Cellular senescence and cell cycle regulate early embryonic development

Early embryonic development is the fastest stage of embryonic cell proliferation and differentiation, accompanied by large-scale zygotic genes transcription (Zhang et al., 2021). The precise expression of cell cycle regulators during preimplantation development is essential for the embryo to effectively respond to DNA damage, stress, and other adverse conditions by activating survival and repair mechanisms, or apoptotic processes. The timely onset of expression of key cell cycle regulators is crucial for normal embryonic development, and abnormalities may lead to cell apoptosis and the embryo developmental arrest (Chari et al., 2019). Mammalian development involves complex processes of cell division, differentiation, programmed cell death, and cellular senescence. Cellular senescence previously believed to occur only in pathological states such as senescence and tumorigenesis, however, has recently been reported to also play a crucial role in embryonic development (Wanner et al., 2020).
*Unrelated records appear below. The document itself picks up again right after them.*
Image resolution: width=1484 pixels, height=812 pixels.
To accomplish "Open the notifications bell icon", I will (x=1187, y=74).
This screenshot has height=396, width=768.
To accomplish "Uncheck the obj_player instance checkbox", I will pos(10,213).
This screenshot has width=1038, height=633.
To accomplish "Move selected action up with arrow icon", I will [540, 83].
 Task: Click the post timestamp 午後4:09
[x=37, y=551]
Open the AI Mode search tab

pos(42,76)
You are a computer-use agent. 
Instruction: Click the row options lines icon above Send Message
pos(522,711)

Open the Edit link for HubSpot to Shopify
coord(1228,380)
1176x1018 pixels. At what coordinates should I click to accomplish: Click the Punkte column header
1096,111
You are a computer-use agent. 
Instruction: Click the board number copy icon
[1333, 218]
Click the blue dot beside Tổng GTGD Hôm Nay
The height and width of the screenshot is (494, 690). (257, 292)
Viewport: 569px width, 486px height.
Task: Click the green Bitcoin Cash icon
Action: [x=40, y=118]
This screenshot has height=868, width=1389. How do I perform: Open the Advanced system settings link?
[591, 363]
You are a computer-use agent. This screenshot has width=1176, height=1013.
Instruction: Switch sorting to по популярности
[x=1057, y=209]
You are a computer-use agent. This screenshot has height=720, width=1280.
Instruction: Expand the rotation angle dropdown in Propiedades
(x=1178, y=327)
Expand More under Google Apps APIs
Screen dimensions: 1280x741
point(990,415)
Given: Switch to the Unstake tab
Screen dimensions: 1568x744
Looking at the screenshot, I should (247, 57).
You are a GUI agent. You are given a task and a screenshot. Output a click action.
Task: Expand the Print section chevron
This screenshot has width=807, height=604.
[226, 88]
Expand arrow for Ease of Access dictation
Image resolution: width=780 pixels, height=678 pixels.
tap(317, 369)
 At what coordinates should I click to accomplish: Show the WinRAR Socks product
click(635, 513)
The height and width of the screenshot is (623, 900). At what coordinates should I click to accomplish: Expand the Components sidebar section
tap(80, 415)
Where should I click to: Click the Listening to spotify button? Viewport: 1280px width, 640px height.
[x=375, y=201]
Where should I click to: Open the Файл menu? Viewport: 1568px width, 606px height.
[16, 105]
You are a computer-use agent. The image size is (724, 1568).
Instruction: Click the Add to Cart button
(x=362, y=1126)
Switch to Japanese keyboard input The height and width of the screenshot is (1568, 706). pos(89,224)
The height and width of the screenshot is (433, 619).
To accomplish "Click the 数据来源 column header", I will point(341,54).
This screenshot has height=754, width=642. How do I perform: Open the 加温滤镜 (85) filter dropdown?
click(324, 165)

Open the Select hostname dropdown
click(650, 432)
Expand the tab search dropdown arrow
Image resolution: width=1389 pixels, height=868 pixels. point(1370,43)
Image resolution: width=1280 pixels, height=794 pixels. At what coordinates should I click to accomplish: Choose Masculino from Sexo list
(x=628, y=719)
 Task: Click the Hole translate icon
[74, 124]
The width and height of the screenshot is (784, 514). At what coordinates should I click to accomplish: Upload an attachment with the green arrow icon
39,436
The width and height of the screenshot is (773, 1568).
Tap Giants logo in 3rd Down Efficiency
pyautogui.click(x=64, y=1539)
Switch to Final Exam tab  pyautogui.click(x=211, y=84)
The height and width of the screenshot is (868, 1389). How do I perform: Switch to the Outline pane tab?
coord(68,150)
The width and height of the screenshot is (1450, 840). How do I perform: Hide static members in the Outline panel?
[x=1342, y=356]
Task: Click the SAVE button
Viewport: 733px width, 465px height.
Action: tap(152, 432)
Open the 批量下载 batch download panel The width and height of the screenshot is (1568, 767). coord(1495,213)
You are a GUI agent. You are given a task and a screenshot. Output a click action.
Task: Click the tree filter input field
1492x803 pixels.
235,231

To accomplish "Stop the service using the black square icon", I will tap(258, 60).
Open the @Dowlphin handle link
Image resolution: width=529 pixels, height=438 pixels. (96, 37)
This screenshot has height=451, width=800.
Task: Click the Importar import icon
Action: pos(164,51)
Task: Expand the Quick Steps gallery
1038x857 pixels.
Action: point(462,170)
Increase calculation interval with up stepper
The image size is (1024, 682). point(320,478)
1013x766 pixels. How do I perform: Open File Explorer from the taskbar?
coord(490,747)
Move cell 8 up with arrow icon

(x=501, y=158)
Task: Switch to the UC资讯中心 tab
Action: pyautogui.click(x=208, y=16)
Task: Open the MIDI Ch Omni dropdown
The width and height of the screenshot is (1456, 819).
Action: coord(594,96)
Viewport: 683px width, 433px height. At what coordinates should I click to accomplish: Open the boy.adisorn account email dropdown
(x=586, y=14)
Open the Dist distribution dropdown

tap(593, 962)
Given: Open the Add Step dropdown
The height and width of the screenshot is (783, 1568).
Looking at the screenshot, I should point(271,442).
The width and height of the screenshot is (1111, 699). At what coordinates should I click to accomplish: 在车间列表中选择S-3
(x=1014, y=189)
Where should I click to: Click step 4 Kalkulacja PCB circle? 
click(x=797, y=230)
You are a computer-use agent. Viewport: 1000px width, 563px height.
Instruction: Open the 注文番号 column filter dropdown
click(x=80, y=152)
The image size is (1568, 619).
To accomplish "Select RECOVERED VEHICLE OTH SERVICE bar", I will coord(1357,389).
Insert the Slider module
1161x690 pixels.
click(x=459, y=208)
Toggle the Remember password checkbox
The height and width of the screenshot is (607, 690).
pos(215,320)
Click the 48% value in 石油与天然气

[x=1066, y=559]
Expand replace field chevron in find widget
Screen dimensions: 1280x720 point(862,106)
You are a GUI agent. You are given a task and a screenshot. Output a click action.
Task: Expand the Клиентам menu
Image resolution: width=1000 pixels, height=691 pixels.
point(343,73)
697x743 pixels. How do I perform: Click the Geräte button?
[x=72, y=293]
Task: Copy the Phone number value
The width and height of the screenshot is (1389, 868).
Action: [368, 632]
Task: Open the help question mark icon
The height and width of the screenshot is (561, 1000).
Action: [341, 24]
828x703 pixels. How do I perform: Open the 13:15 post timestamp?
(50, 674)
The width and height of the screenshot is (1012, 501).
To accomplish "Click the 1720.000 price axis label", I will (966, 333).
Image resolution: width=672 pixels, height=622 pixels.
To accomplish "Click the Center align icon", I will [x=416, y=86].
Our previous studies also demonstrated that the arrested embryos enter a cellular senescence-like state. This state is characterized by cell cycle arrest, a decrease in ribosomes and histones, and downregulation of MYC and p53 activity (Yang et al., 2022). Cellular senescence is a cellular process initiated by inducing a permanent cell cycle arrest, increasing cellular inflammation and preventing cell proliferation, and the cell cycle state is closely associated with cell senescence (Ogrodnik, 2021). The arrest of cell cycle is one of the most defining hallmarks of cellular senescence. In our study, the four hub genes for cell cycle and cellular senescence, CCNA2, CCNB1, KRAS, and MAPK3 were downregulated, while ERBB2 was upregulated.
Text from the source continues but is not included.